▸ **SOURCE RECORDS**

========================

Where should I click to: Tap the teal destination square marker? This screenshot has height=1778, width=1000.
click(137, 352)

========================

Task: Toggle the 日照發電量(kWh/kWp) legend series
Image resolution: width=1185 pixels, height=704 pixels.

========================

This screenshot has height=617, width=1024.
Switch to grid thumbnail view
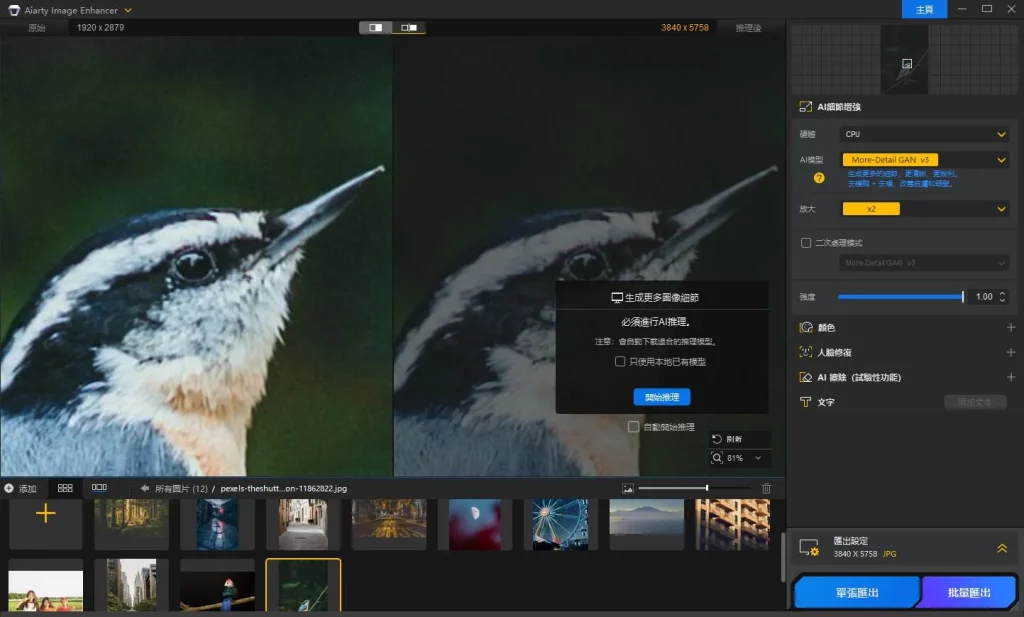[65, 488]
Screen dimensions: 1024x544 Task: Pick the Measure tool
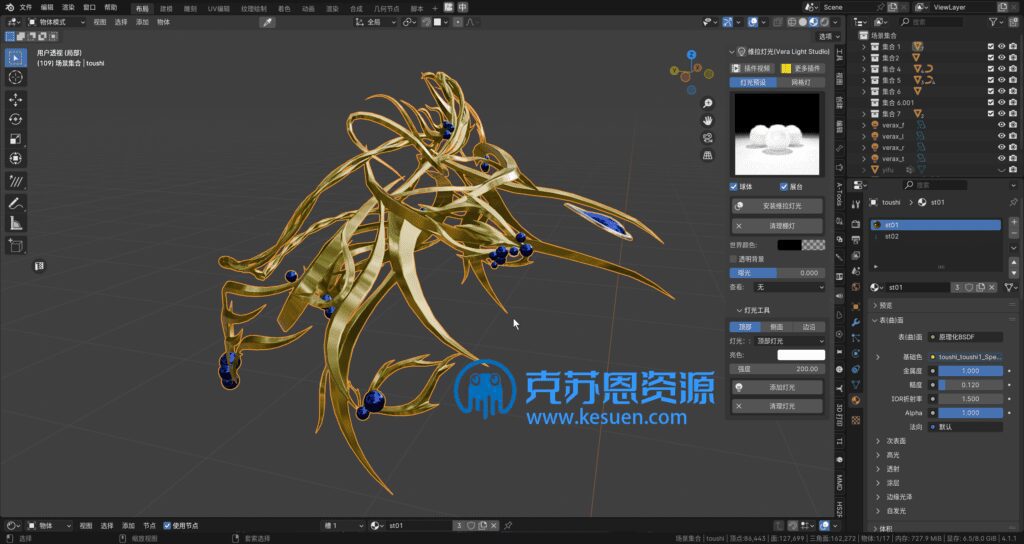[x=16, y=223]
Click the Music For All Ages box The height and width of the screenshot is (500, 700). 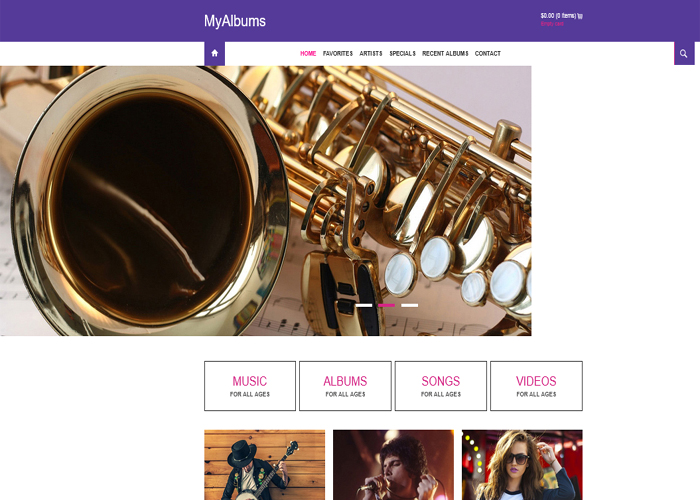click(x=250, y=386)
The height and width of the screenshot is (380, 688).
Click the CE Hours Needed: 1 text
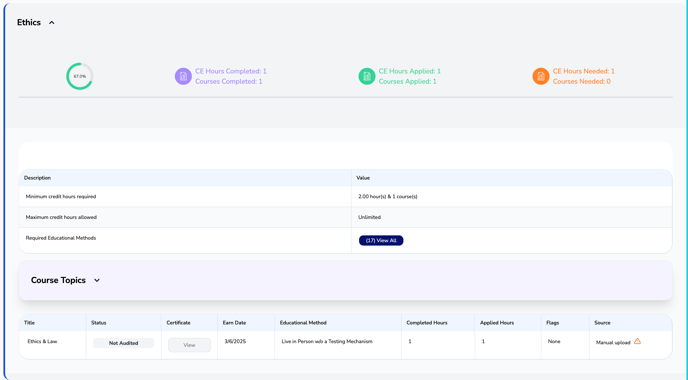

========================

▸ **WHAT YOU SHOULD DO**
Your answer should be the exact lines above from the one with "The height and width of the screenshot is (380, 688)." through the one with "Click the CE Hours Needed: 1 text", both included, and nothing besides.

▸ **RESPONSE FOR THIS EXERCISE**
The height and width of the screenshot is (380, 688).
Click the CE Hours Needed: 1 text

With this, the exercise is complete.